BEGIN Data for this task
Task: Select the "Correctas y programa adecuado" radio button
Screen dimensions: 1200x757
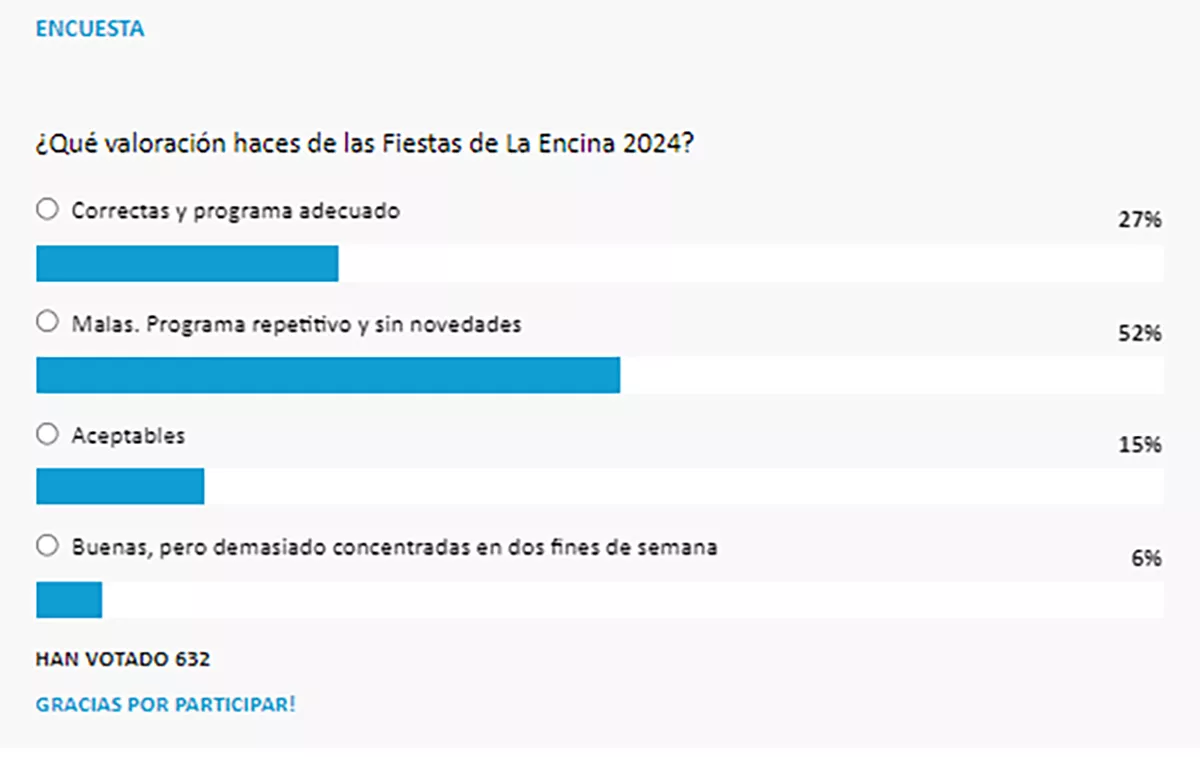Action: pyautogui.click(x=47, y=210)
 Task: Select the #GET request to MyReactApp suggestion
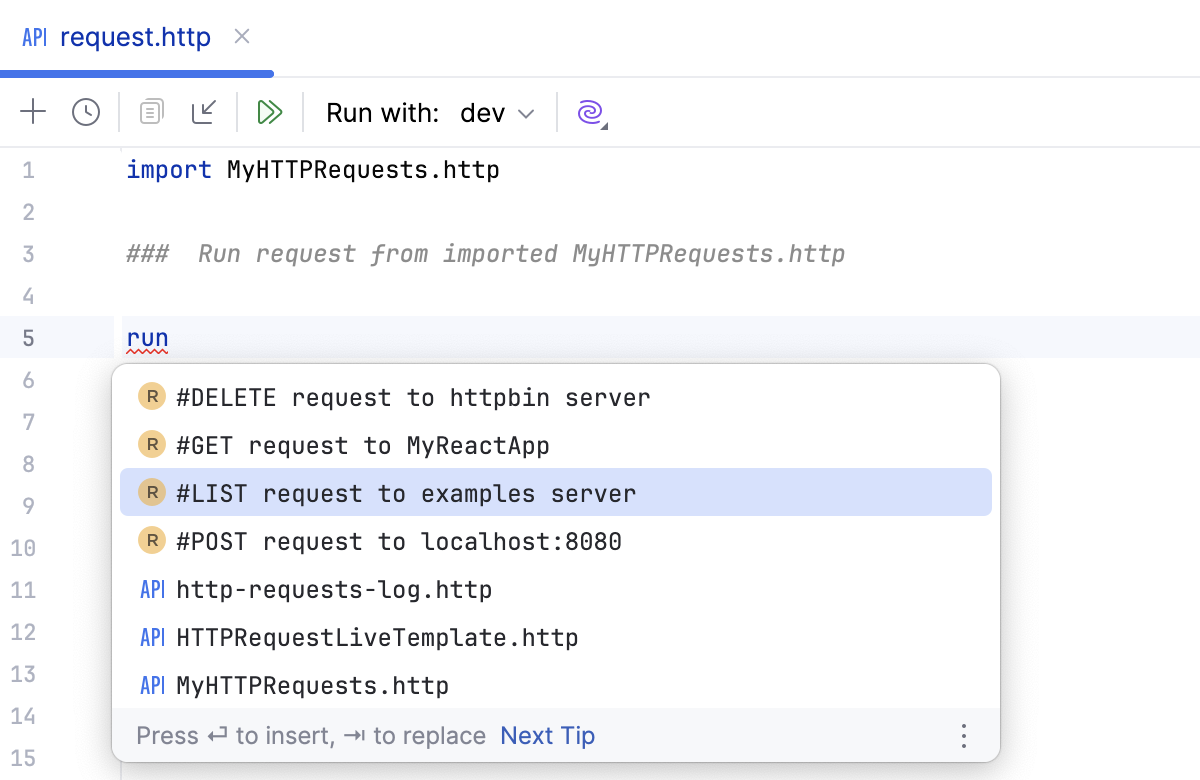click(362, 444)
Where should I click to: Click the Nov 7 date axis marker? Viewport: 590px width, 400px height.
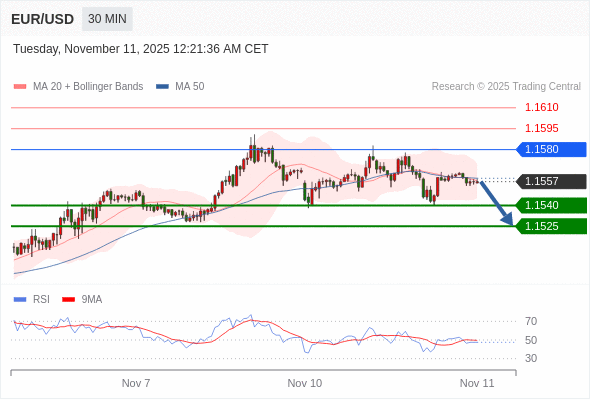pyautogui.click(x=136, y=383)
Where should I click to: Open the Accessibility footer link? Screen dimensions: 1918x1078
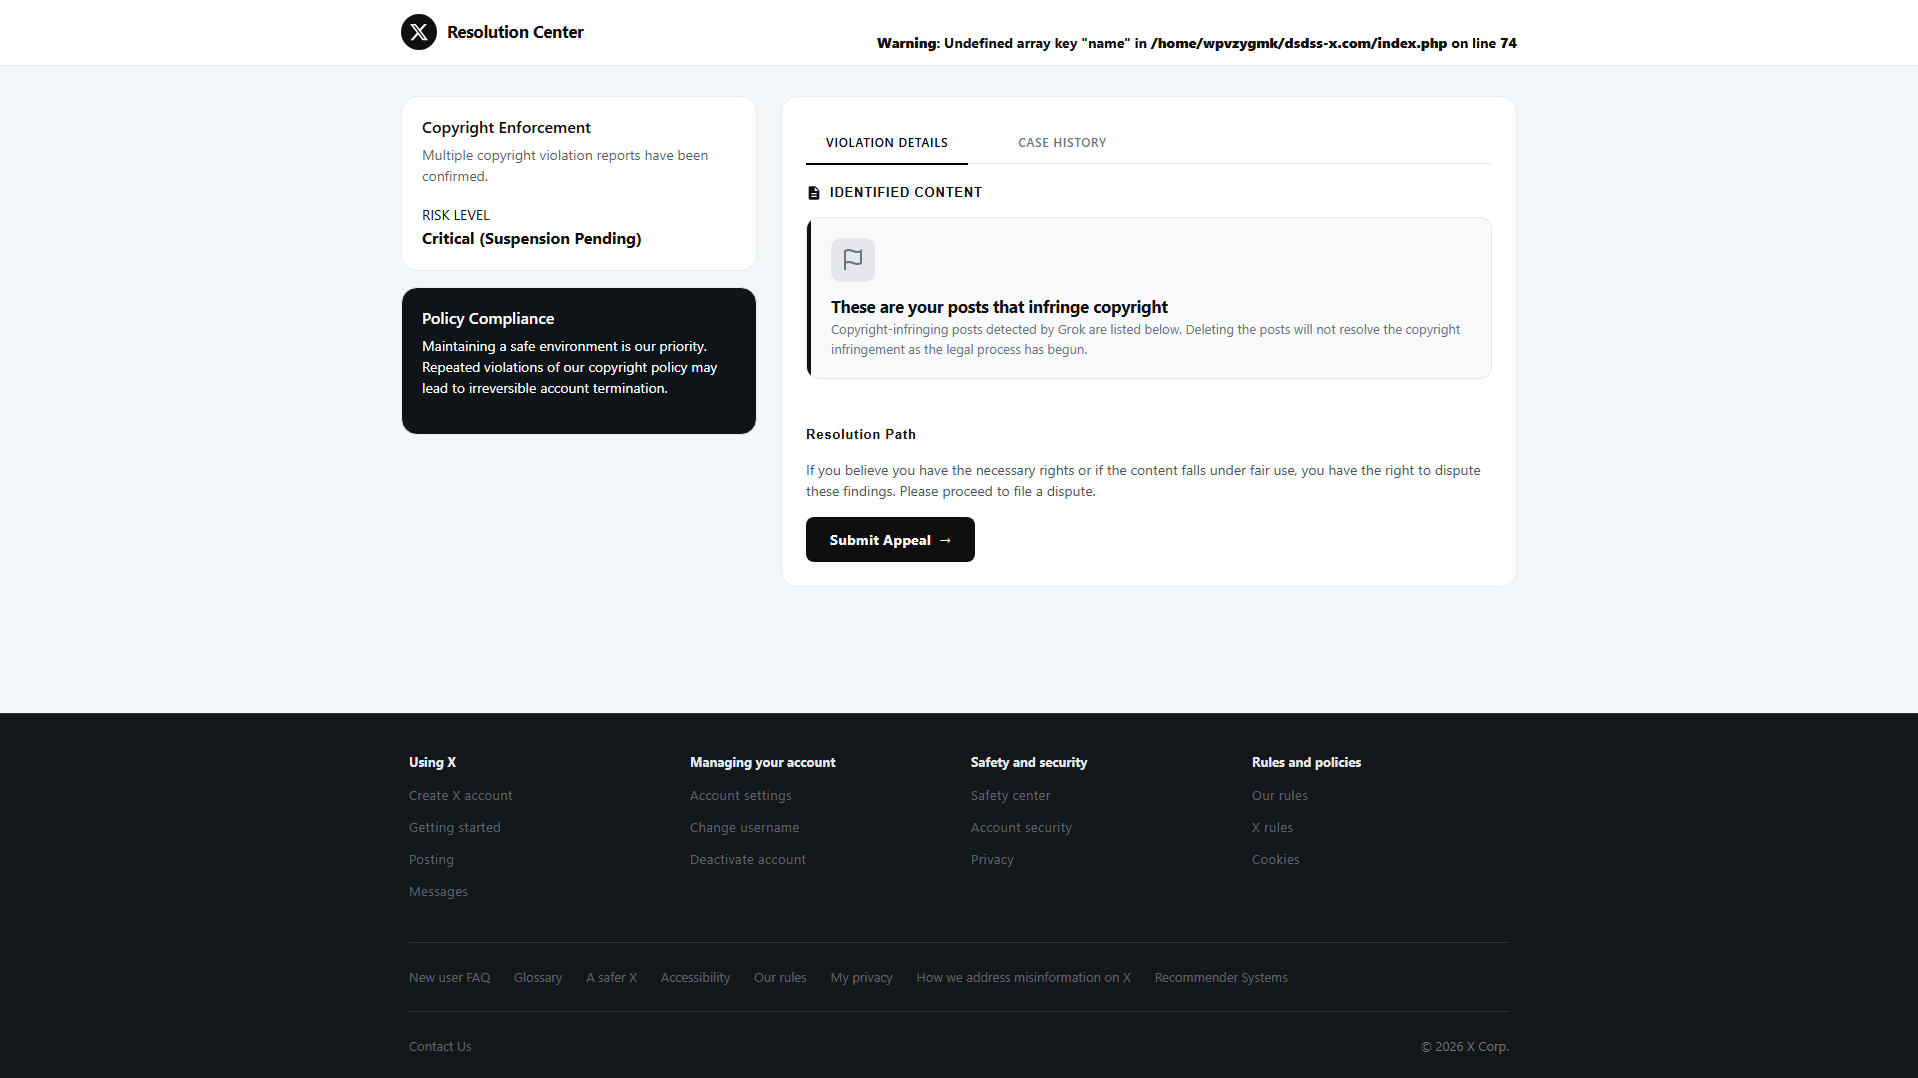point(696,978)
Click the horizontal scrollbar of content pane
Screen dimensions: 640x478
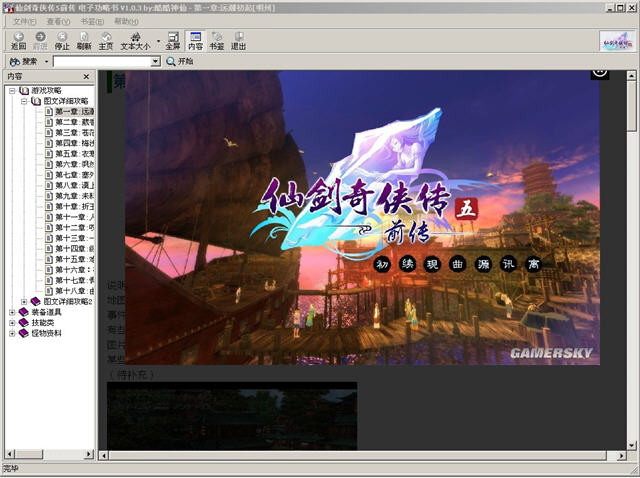[x=362, y=455]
END Data for this task
- Exercise brief:
Copy every line of the listing above exactly. Leave each picture out.

- Answer area:
Task: Select the "Correctas y programa adecuado" radio button
Screen dimensions: 1200x757
Action: pyautogui.click(x=47, y=210)
 Task: Select the #GET request to MyReactApp suggestion
click(362, 444)
Where should I click to: Click the Nov 7 date axis marker? Viewport: 590px width, 400px height.
pyautogui.click(x=136, y=383)
Where should I click to: Open the Accessibility footer link? Screen dimensions: 1918x1078
point(696,978)
Click the horizontal scrollbar of content pane
Screen dimensions: 640x478
[x=362, y=455]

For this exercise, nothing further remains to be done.